Claim 24 remains rejected under 35 U.S.C. 103 as being unpatentable over Ketkar et al (WO 2008063755 A2), UniProt accession F4IFC5 (uniprot.org/uniprotkb/F4IFC5/entry, integrated into UniProt on July 22, 2015), Berglund et al (2009, Molecular Plant 6: 1298-1309), Aponte et al (US 20190169626 A1) as applied to claims 17 above, and further in view of UniProt accession P0AG05 (uniprot.org/uniprotkb/P0AG05/entry, integrated into UniProt on December 20, 2005 ) and Campbell et al (1990, Plant Physiology 92: 1-11). The rejection is repeated for the reasons of record as set forth in the Office action mailed 20 June 2025. Applicant' s arguments filed 17 October 2025 have been fully considered but they are not persuasive.

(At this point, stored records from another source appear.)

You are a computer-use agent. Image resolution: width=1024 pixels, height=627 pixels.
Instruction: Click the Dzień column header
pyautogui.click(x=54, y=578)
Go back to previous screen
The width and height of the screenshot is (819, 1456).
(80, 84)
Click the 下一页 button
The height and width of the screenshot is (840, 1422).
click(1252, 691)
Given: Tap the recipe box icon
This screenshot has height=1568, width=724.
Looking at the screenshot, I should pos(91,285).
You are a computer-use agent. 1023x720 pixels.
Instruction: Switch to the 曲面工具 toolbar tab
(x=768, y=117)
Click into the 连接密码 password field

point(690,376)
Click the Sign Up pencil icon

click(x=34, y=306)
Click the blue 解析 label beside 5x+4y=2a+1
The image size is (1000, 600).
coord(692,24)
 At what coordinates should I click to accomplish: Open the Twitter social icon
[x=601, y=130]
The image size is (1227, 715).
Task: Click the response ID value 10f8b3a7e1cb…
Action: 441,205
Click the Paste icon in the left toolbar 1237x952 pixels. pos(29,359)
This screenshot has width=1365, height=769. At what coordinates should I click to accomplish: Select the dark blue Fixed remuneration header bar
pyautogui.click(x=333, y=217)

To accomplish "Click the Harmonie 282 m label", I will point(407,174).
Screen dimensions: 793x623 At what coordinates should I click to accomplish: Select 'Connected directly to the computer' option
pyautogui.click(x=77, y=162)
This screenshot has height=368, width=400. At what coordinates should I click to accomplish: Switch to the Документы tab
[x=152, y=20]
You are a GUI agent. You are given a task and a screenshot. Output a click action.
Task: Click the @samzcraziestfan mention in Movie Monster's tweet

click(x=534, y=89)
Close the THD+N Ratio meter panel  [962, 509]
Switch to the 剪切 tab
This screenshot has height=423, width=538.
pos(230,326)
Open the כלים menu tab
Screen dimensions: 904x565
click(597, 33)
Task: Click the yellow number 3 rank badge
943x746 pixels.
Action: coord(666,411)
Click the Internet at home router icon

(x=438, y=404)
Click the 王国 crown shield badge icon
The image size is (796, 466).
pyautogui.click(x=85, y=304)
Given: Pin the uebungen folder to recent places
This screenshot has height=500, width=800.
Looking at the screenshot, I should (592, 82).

Claim 24 is drawn to the method of claim 17, wherein the selectable marker is encoded by SEQ ID NO: 12. The specification and sequence listing disclose that SEQ ID NO: 12 is a codon optimized nucleic acid encoding the gene aada1a (page 10, lines 7-11; see Claim Interpretation above).
The teachings of Ketkar et al, Berglund et al, UniProt accession F4IFC5 and Aponte et al are set forth above. The references do not teach a selectable marker encoded by SEQ ID NO: 12.
UniProt accession P0AG05 teaches a sequence encoding an aada gene with 100% identity to an amino acid translation of SEQ ID NO: 12:
SEQ ID NO:12 MREAVIAEVSTQLSEVVGVIERHLEPTLLAVHLYGSAVDGGLKPHSDIDLLVTVTVRLDE 60
||||||||||||||||||||||||||||||||||||||||||||||||||||||||||||
sp|P0AG05|S3AD_ECOLX MREAVIAEVSTQLSEVVGVIERHLEPTLLAVHLYGSAVDGGLKPHSDIDLLVTVTVRLDE 60
SEQ ID NO:12 TTRRALINDLLETSASPGESEILRAVEVTIVVHDDIIPWRYPAKRELQFGEWQRNDILAG 120
||||||||||||||||||||||||||||||||||||||||||||||||||||||||||||
sp|P0AG05|S3AD_ECOLX TTRRALINDLLETSASPGESEILRAVEVTIVVHDDIIPWRYPAKRELQFGEWQRNDILAG 120
SEQ ID NO:12 IFEPATIDIDLAILLTKAREHSVALVGPAAEELFDPVPEQDLFEALNETLTLWNSPPDWA 180
||||||||||||||||||||||||||||||||||||||||||||||||||||||||||||
sp|P0AG05|S3AD_ECOLX IFEPATIDIDLAILLTKAREHSVALVGPAAEELFDPVPEQDLFEALNETLTLWNSPPDWA 180
SEQ ID NO:12 GDERNVVLTLSRIWYSAVTGKIAPKDVAADWAMERLPAQYQPVILEARQAYLGQEEDRLA 240
||||||||||||||||||||||||||||||||||||||||||||||||||||||||||||
sp|P0AG05|S3AD_ECOLX GDERNVVLTLSRIWYSAVTGKIAPKDVAADWAMERLPAQYQPVILEARQAYLGQEEDRLA 240
SEQ ID NO:12 SRADQLEEFVHYVKGEITKVVGK* 263
|||||||||||||||||||||||
sp|P0AG05|S3AD_ECOLX SRADQLEEFVHYVKGEITKVVGK- 263
Campbell et al teaches that codon usage differs between plant species, with different species having a unique codon bias (page 7, column 1, last paragraph; Tables III and IV). Campbell et al further teach that expressing heterologous proteins in host organisms can be improved by altering codons in the target gene to more closely reflect codon usage of the host while maintaining the original amino acid sequence (page 10, col 1, last paragraph).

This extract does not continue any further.